--- Supplied records ---

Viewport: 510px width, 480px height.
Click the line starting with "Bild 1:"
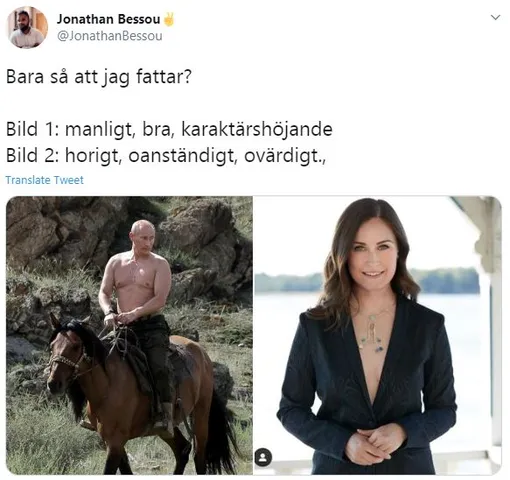click(x=169, y=129)
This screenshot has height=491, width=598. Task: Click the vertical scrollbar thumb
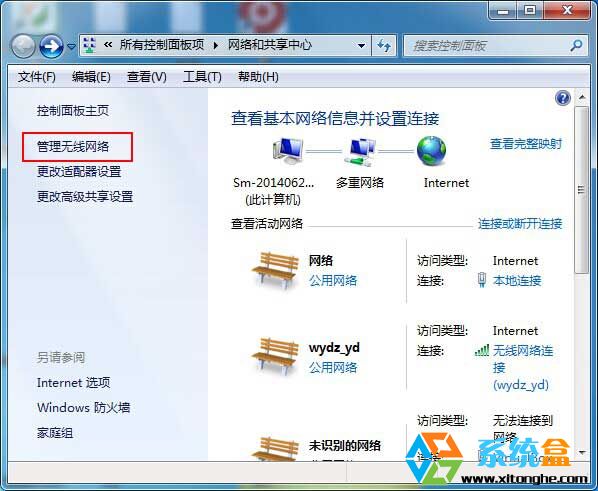[582, 190]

---

What to work on: Copy exactly the lines running from the line with "Click the line" to the final line of the listing, keeping both ends and dropping any picture.

Problem solution:
Click the line starting with "Bild 1:"
click(x=169, y=129)
This screenshot has height=491, width=598. Task: Click the vertical scrollbar thumb
[582, 190]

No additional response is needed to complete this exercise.